_What you are asked to do_
The result should be every line that contains the word "each", taken from the material.

_Exercise materials_
*** Block opens ***
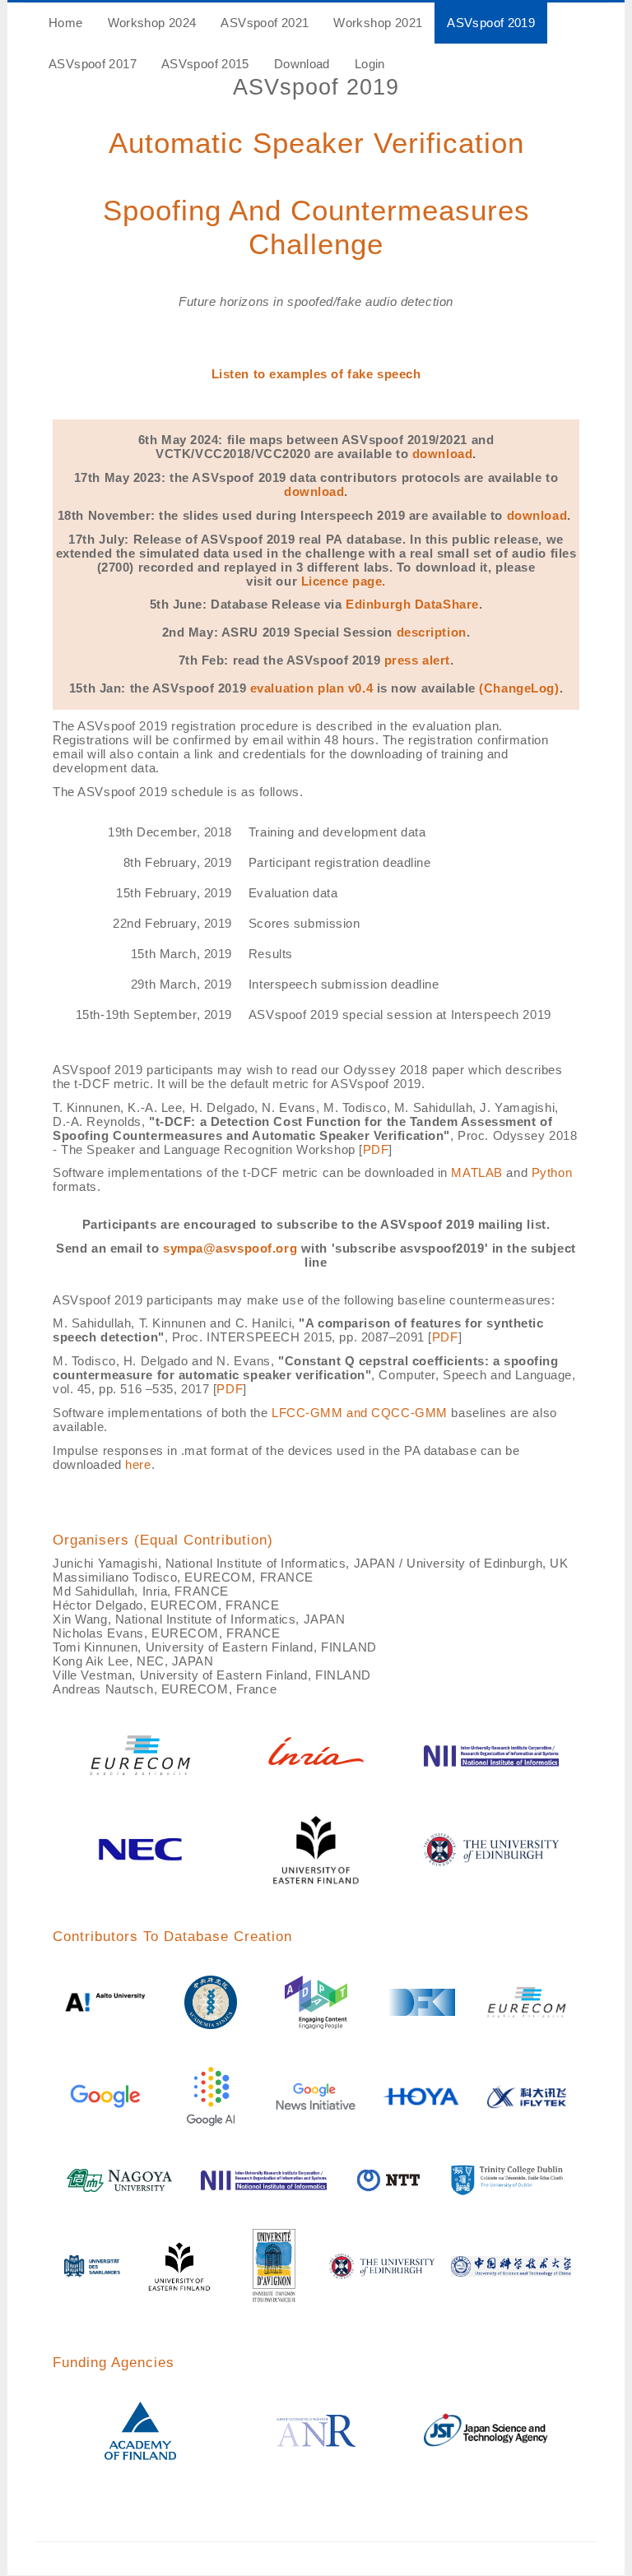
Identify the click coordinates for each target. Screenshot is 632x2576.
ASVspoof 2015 (205, 64)
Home (66, 23)
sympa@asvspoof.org (230, 1248)
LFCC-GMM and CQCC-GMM (360, 1413)
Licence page (342, 581)
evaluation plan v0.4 (311, 688)
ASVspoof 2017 (93, 64)
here (138, 1464)
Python (552, 1172)
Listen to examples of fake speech (316, 374)
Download (302, 64)
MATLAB (476, 1172)
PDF (376, 1149)
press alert (417, 660)
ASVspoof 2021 (265, 23)
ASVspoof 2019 (491, 23)
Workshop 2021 (377, 23)
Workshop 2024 (152, 23)
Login (370, 64)
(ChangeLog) (519, 688)
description (432, 632)
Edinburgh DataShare (412, 604)
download (442, 454)
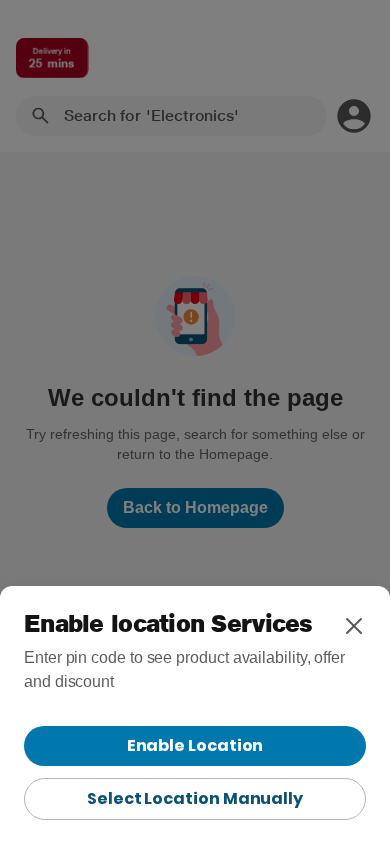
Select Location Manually (195, 798)
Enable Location (195, 745)
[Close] (354, 626)
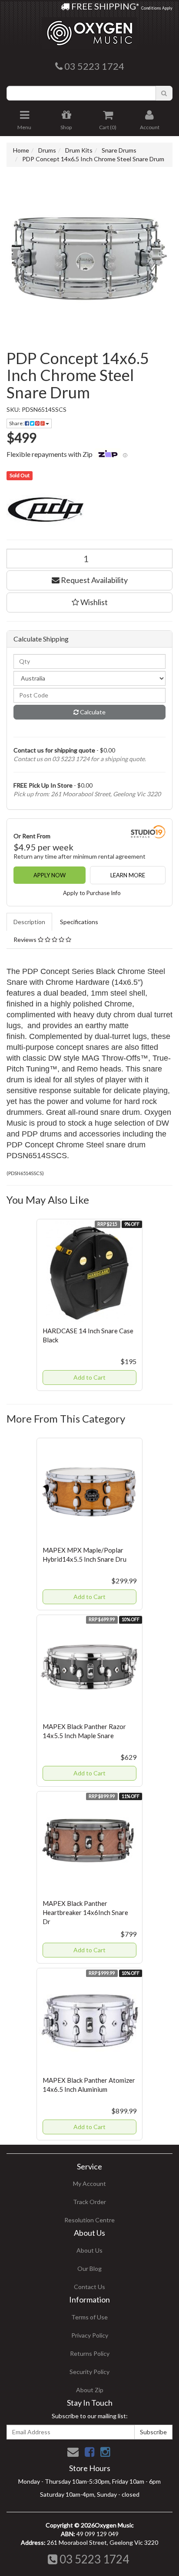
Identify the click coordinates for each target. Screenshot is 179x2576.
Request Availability (94, 580)
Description (29, 921)
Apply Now (49, 875)
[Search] (164, 93)
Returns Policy (89, 2353)
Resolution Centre (89, 2220)
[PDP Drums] (89, 509)
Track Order (89, 2201)
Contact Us (89, 2286)
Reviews (25, 939)
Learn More (127, 875)
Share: (17, 423)
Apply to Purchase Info (92, 892)
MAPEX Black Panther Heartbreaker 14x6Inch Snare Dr (85, 1912)
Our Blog (89, 2268)
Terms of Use (89, 2317)
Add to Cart (89, 1377)
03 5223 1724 (93, 2559)
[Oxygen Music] (89, 29)
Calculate (92, 712)
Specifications (79, 921)
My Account (89, 2183)
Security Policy (89, 2371)
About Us (89, 2250)
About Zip (89, 2390)
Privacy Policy (89, 2335)
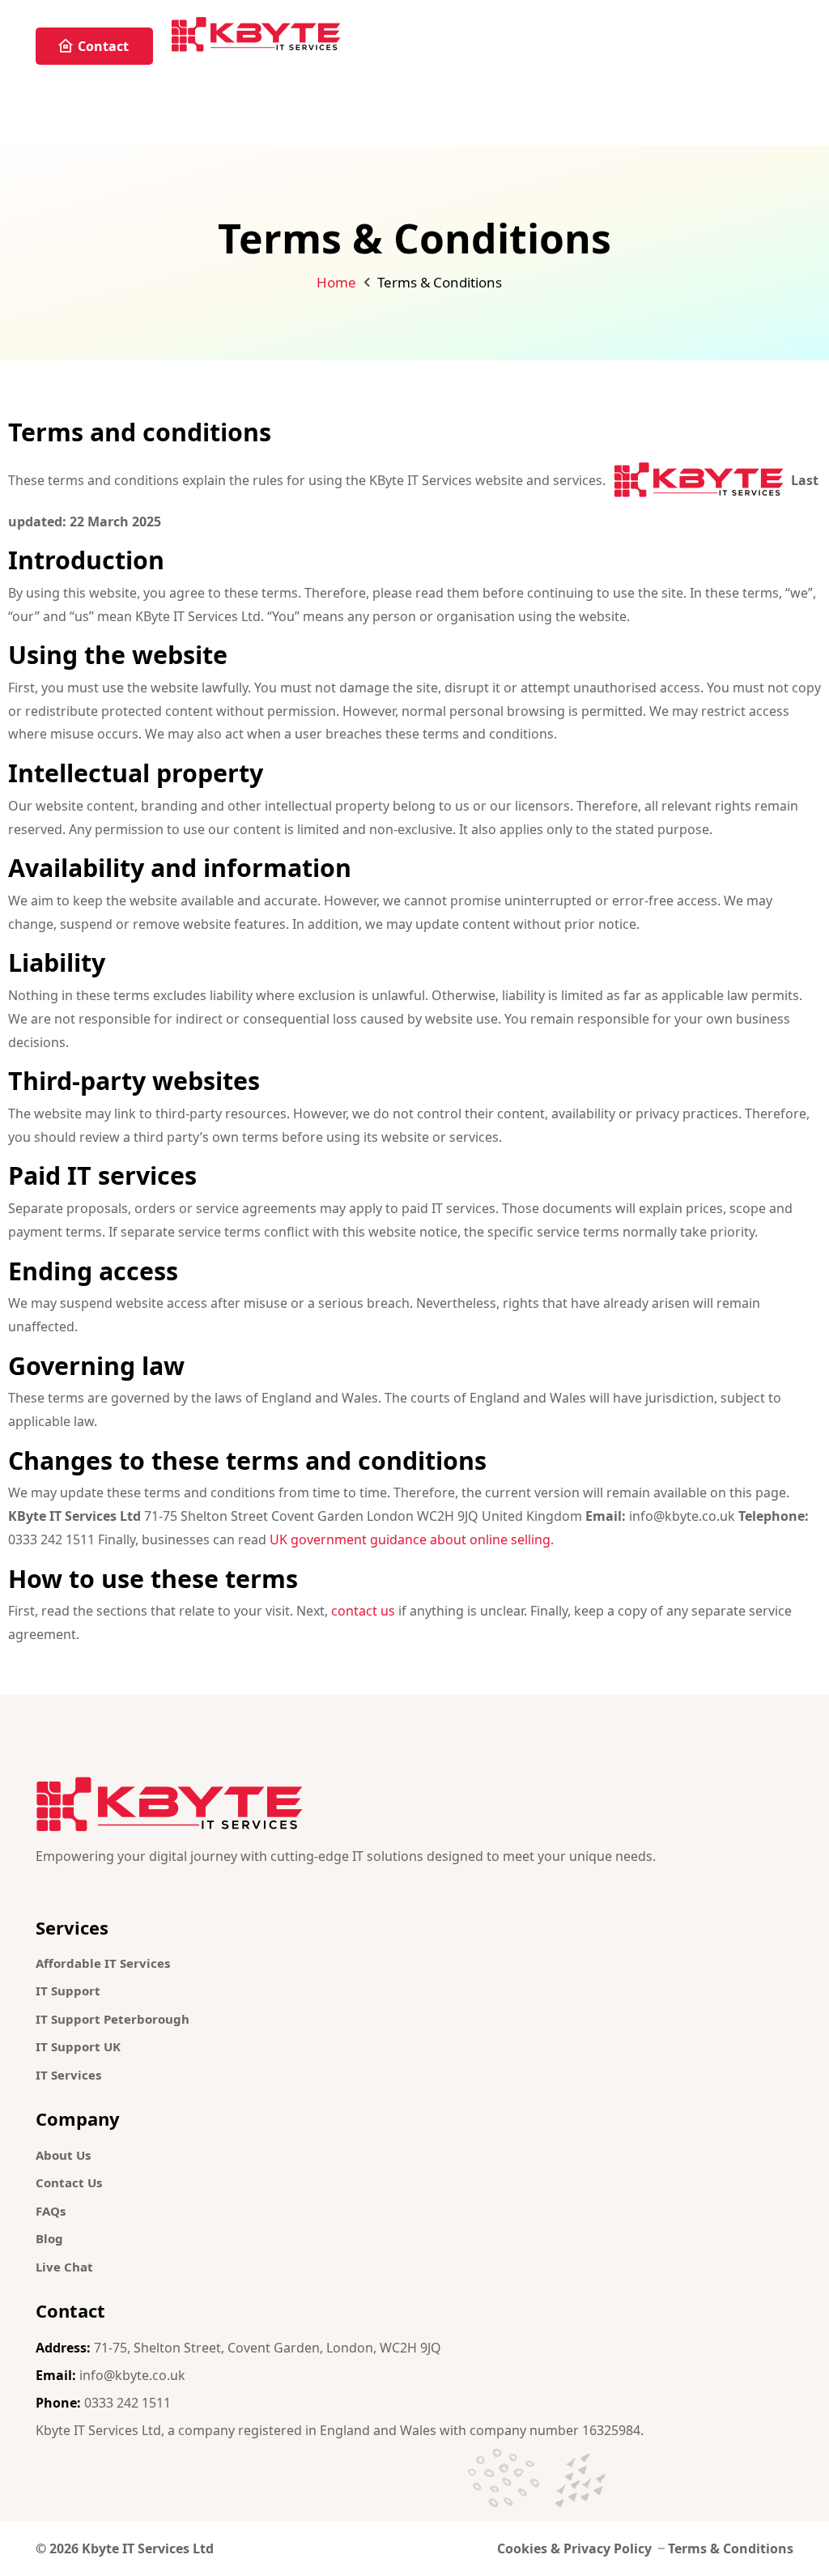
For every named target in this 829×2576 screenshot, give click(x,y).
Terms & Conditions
*** Block closes ***
_Task response_
Identify the click coordinates for each target. Screenshot is 632x2576.
Identify the click coordinates for each target. Screenshot is 179x2576.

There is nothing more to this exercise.